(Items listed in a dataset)
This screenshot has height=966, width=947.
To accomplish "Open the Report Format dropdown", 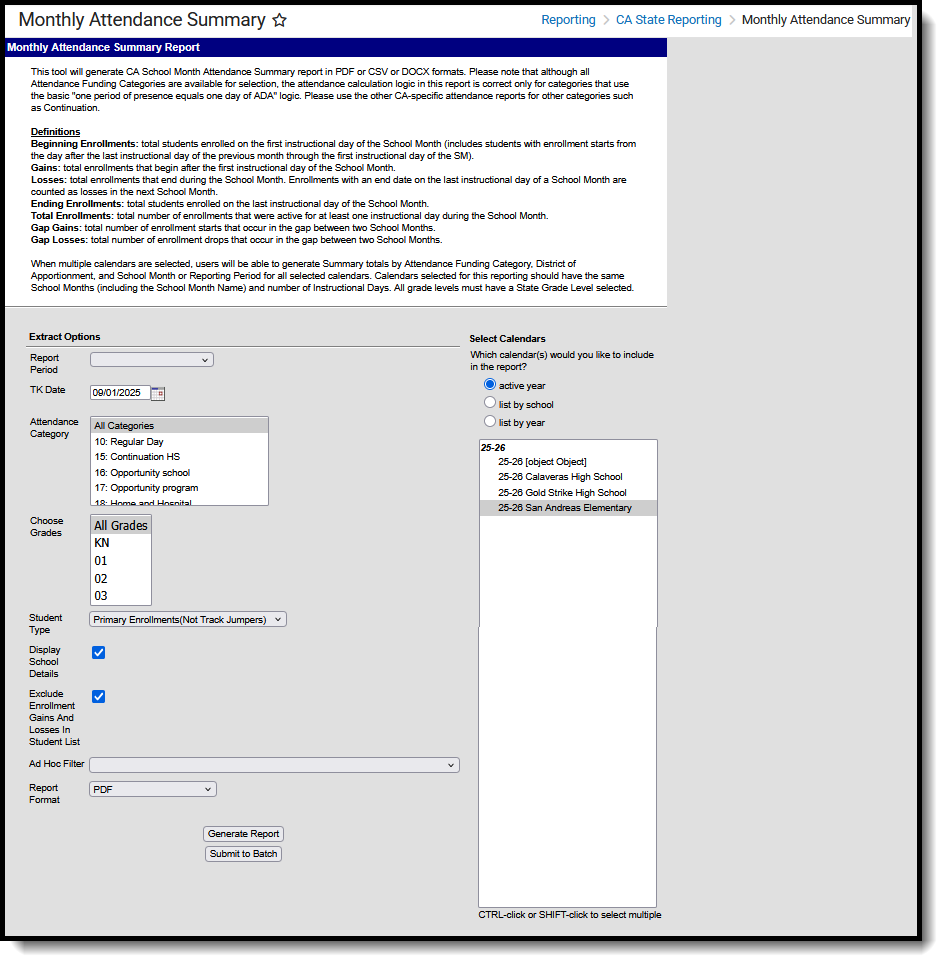I will (x=151, y=788).
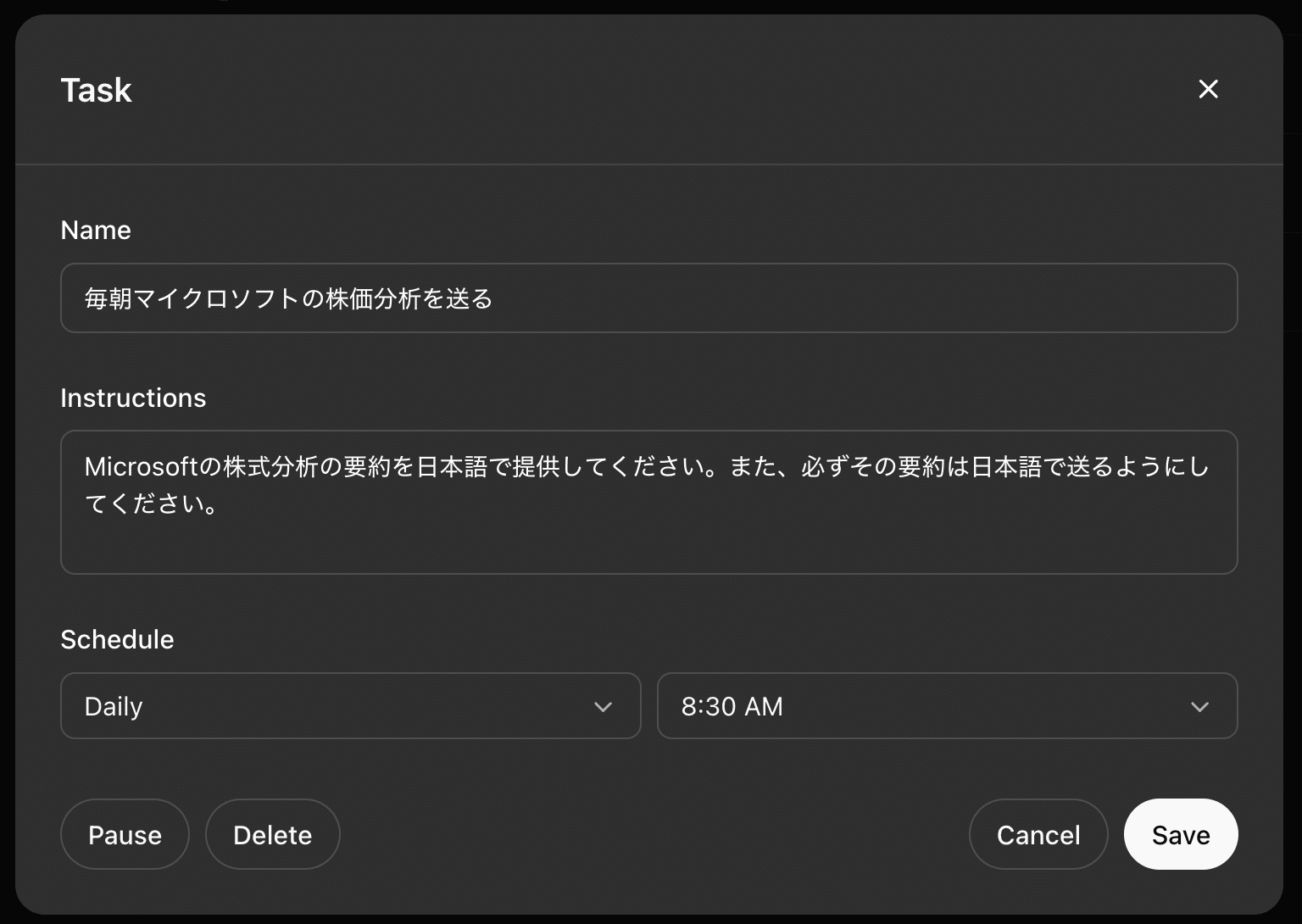
Task: Click empty space below the instructions text
Action: click(648, 547)
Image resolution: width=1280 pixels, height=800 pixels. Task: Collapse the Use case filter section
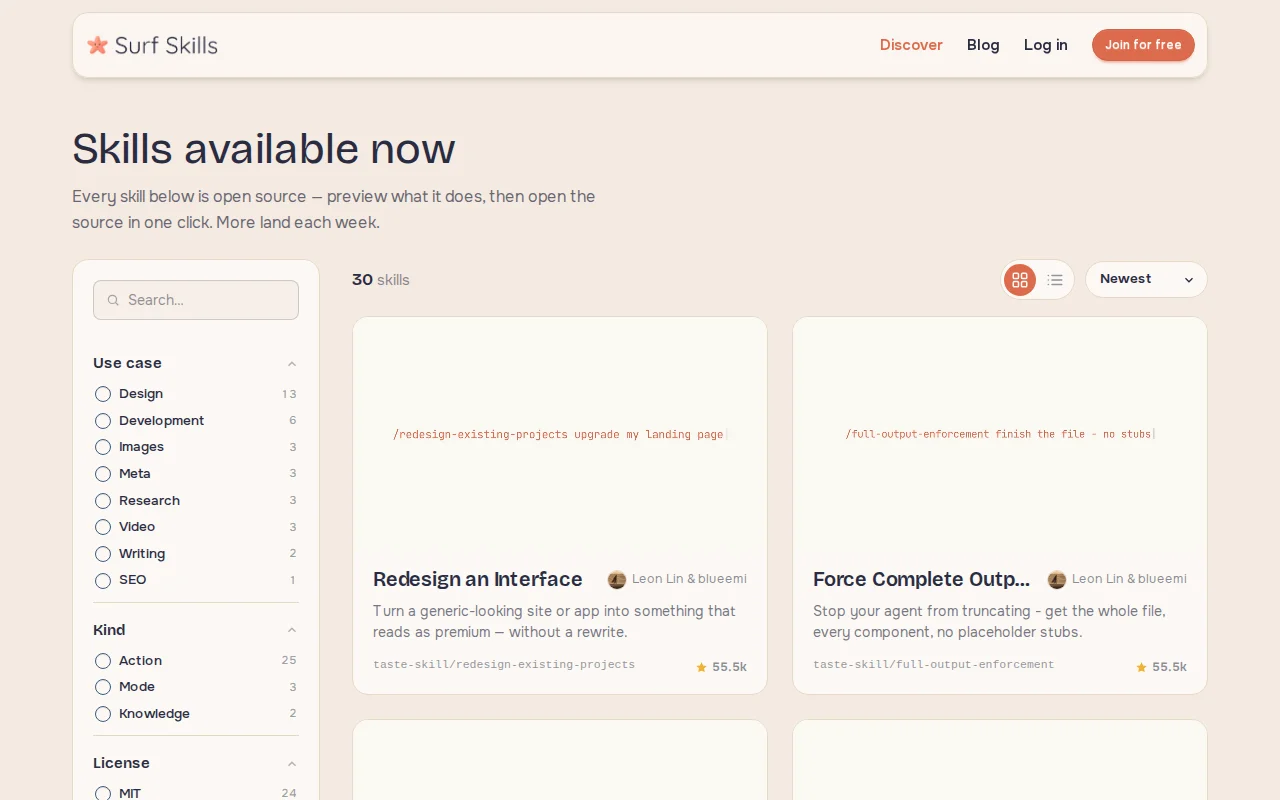click(292, 364)
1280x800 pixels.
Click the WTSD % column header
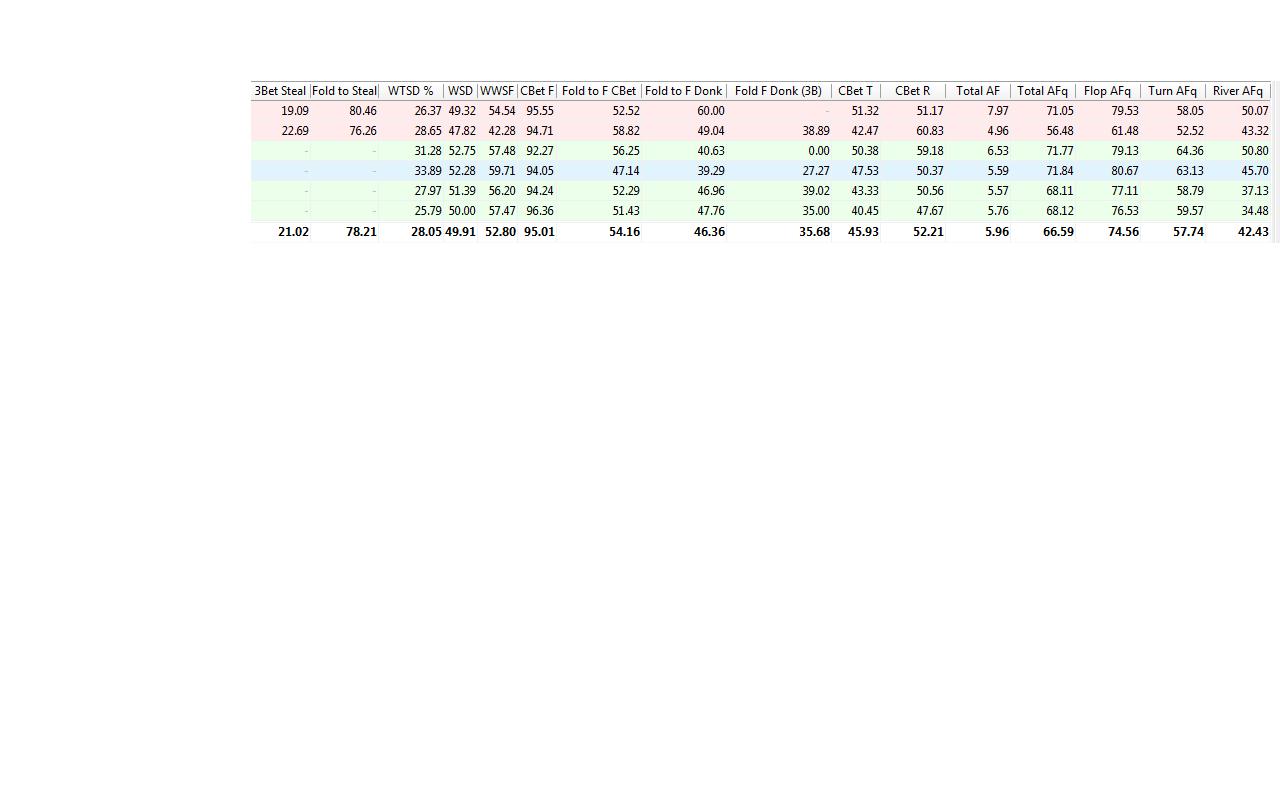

• _Task item_: Return exactly the lines from the one containing "Image resolution: width=1280" through the end of the records, leaving out every picture.

• _Answer for the task_:
Image resolution: width=1280 pixels, height=800 pixels. Task: Collapse the Use case filter section
click(292, 364)
1280x800 pixels.
Click the WTSD % column header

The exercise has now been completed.